会報誌

親子で季節を楽しもう! ~4月~

4月は草花が一気に芽吹き、日に日に春らしさを感じられるようになる季節です。入園・入学など、新しい生活が始まる「スタートの月」でもあります。小さな子どもにとっては、気温差が大きく体調を崩しやすい時期。お出かけのときは、薄手の上着などで調整できるようにしておくと安心ですね。また、お花見や外遊びの機会が増えるため、自然に触れながら「春のにおい」「色の変化」などを親子で言葉にしてみるのもおすすめです。

4月の自然

卯月(うづき)

4月の和名。諸説ありますが、「卯」は春に白い花を咲かせる卯の花を指し、旧暦の4月頃に見頃になることから、「卯の花の月」=卯月と呼ばれるようになったとする説が有力です。

日本の春を象徴する花で、3月下旬~4月上旬に各地で見頃を迎えます。淡いピンクの花が一斉に咲く様子は美しく、お花見の風習と共に新しい季節の始まりを感じさせてくれます。

新玉ねぎ

春に収穫される玉ねぎで、乾燥させずすぐ出荷されるのが特徴。

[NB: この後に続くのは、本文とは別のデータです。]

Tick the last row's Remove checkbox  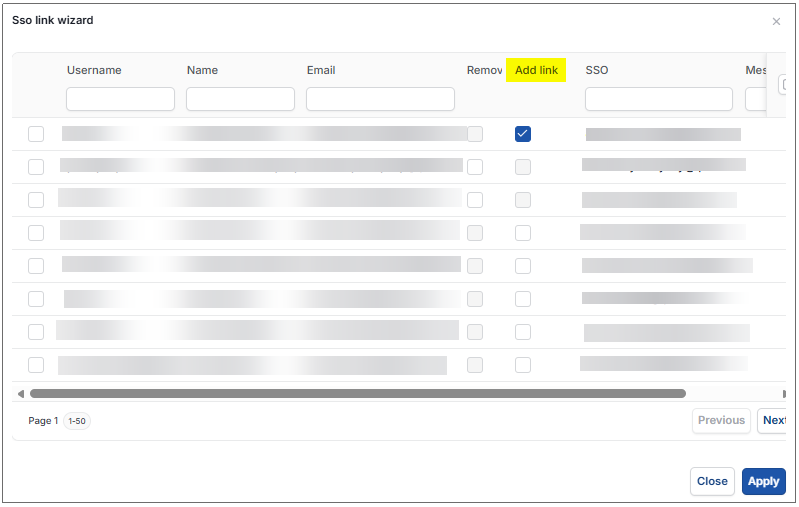pos(474,365)
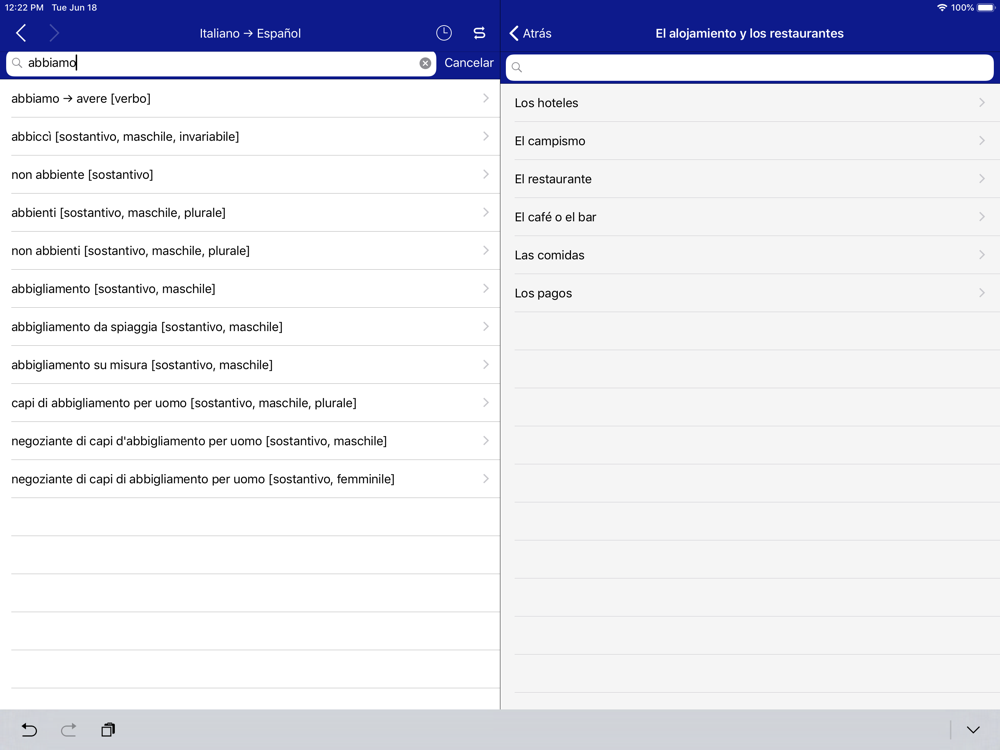The image size is (1000, 750).
Task: Clear the abbiamo search text
Action: [x=425, y=63]
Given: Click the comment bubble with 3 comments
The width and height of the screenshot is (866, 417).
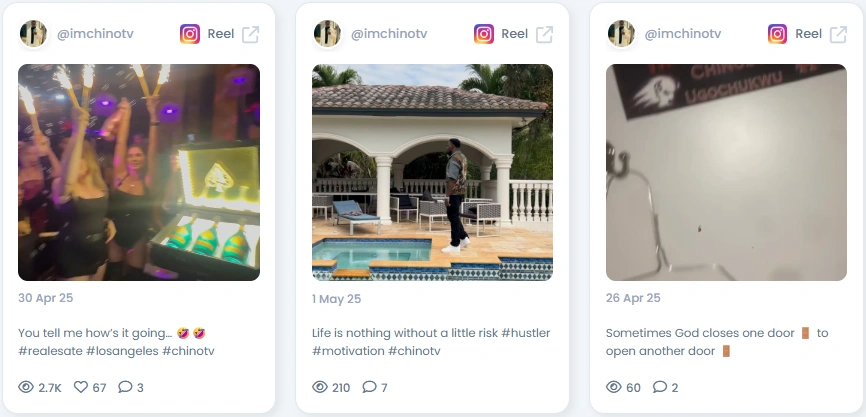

水分が多くて柔らかく、辛みが少ないため生でも食べやすい食材です。旬は3〜5月頃で、春の代表的な味覚の一つ。

花散らしの雨

桜が満開になった後に降る雨のこと。この雨によって花びらがはらはらと散り、地面や川面を淡いピンクに染めます。少しさみしい響きがありますが、日本らしい風情のある言葉です。

4月の行事

潮干狩り

どんな行事なの?
潮が大きく引いた干潟で貝を採る、春の代表的な行事です。主に3月〜5月頃に楽しめ、特に4月は気候もよく人気の季節。アサリやハマグリなどを熊手や手で掘り出します。

どうやって始まったの?
潮干狩りの起源は、古代の貝採り(採集生活)にさかのぼります。現在のようなレジャーとしての潮干狩りは、江戸時代に、人々が行楽として海辺に出かけ、貝を採って楽しむ習慣として広まりました。今では、家族で楽しむ春の娯楽として全国に普及しています。

まめ知識
潮干狩りは、月の満ち欠けで潮が大きく引く「大潮の日」が最適です。新月・満月の前後に干潟が広く現れます。また、潮が引き始めてからが採りやすい時間帯。干潮ぴったりより、“干潮の2時間前”がよく見つかる狙い目のタイミングです。

4月の記念日

地球の日(4月22日)

毎年4月22日に世界中で行われる環境保護の記念日。1970年、アメリカの上院議員ゲイロード・ネルソンが「地球環境について考える日」を提案し、市民運動として始まりました。現在では190以上の国と地域で、清掃活動・植樹・環境イベントなどが行われています。

 

子ども読書の日(4月23日)

政府が「子どもの読書活動の推進に関する法律」に基づき定めた記念日。この日は、世界的な文学者シェイクスピアとセルバンテスの命日とされ、ユネスコが定めた「世界本の日」でもあります。そこに合わせ、日本でも読書を大切にする日として制定されました。

4月の季語

春霞(はるがすみ)

春の空気が水蒸気や細かなちりを含み、遠くの景色がぼんやりとかすんで見える様子を表す季語。俳句では、「穏やかさや静けさ」「遠い記憶や郷愁」などを表現する際によく用いられます。代表的な俳句に「春霞 たなびきにけり 山の端に(与謝蕪村)」などがあります。